Ira Pierce

Biographical details
- Born: September 1874 Delaware, U.S.
- Died: July 16, 1906 (aged 31) Barksdale, Wisconsin, U.S.
- Alma mater: University of Delaware

Coaching career (HC unless noted)

Baseball
- 1895: Delaware

Football
- 1896: Delaware

Head coaching record
- Overall: 0–6 (football)

= Ira Pierce =

American football coach (1874–1906)

Ira Liston Pierce (September 1874 – July 16, 1906) was an American chemist and college sports coach. He served as the head baseball coach of the University of Delaware in 1895 and as football coach in 1896.

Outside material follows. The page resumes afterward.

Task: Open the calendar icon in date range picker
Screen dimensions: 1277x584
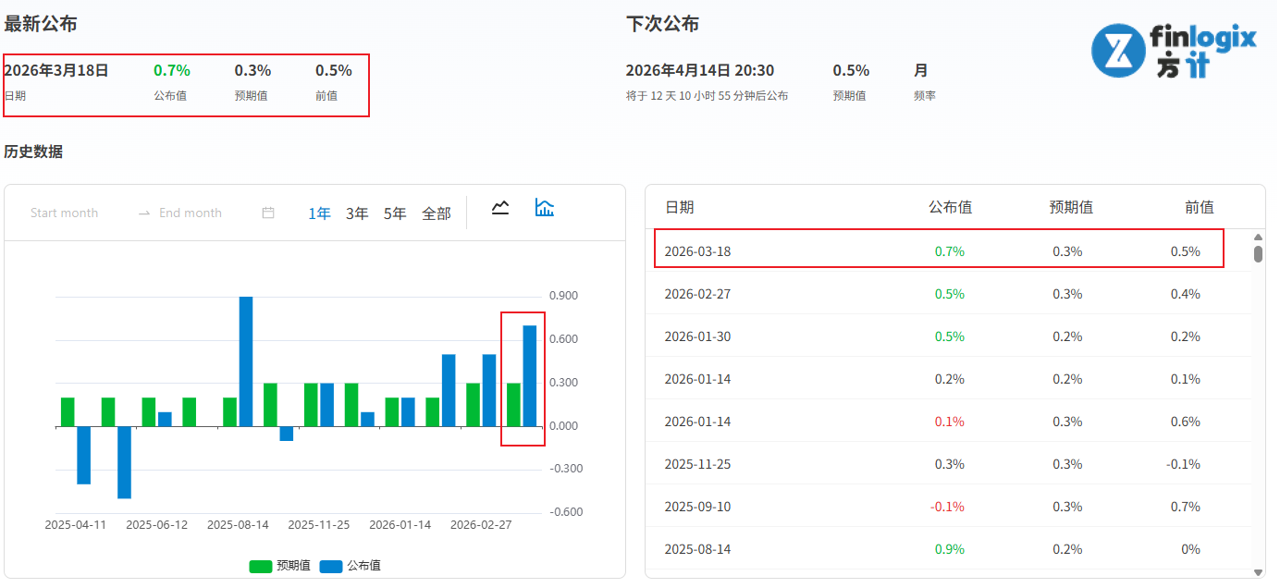Action: tap(268, 213)
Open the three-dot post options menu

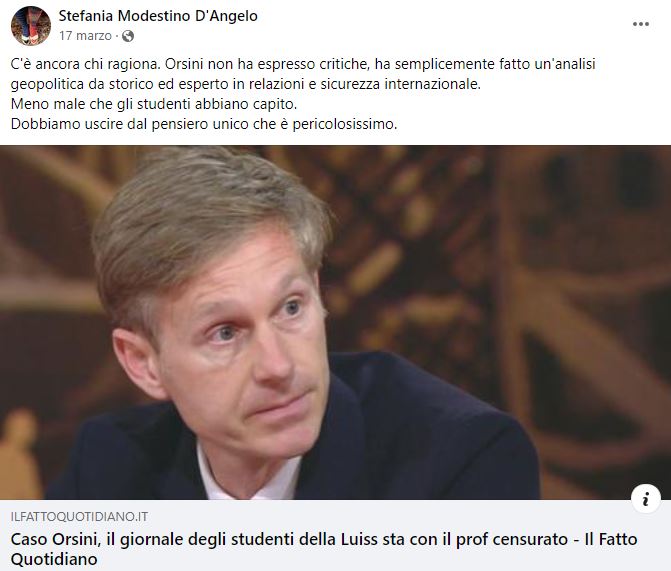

Pierce was born in September 1874 and grew up in Wilmington, Delaware. He attended Wilmington High School, and after graduating from there, attended the University of Delaware. He graduated from the University of Delaware with a master's degree in science, and later served as a chemistry instructor at the school. After retiring from there, he became a chemist in Gibbstown, New Jersey.

While at the University of Delaware, he also coached their baseball team in 1895, and their football team in 1896, going winless in six games in football.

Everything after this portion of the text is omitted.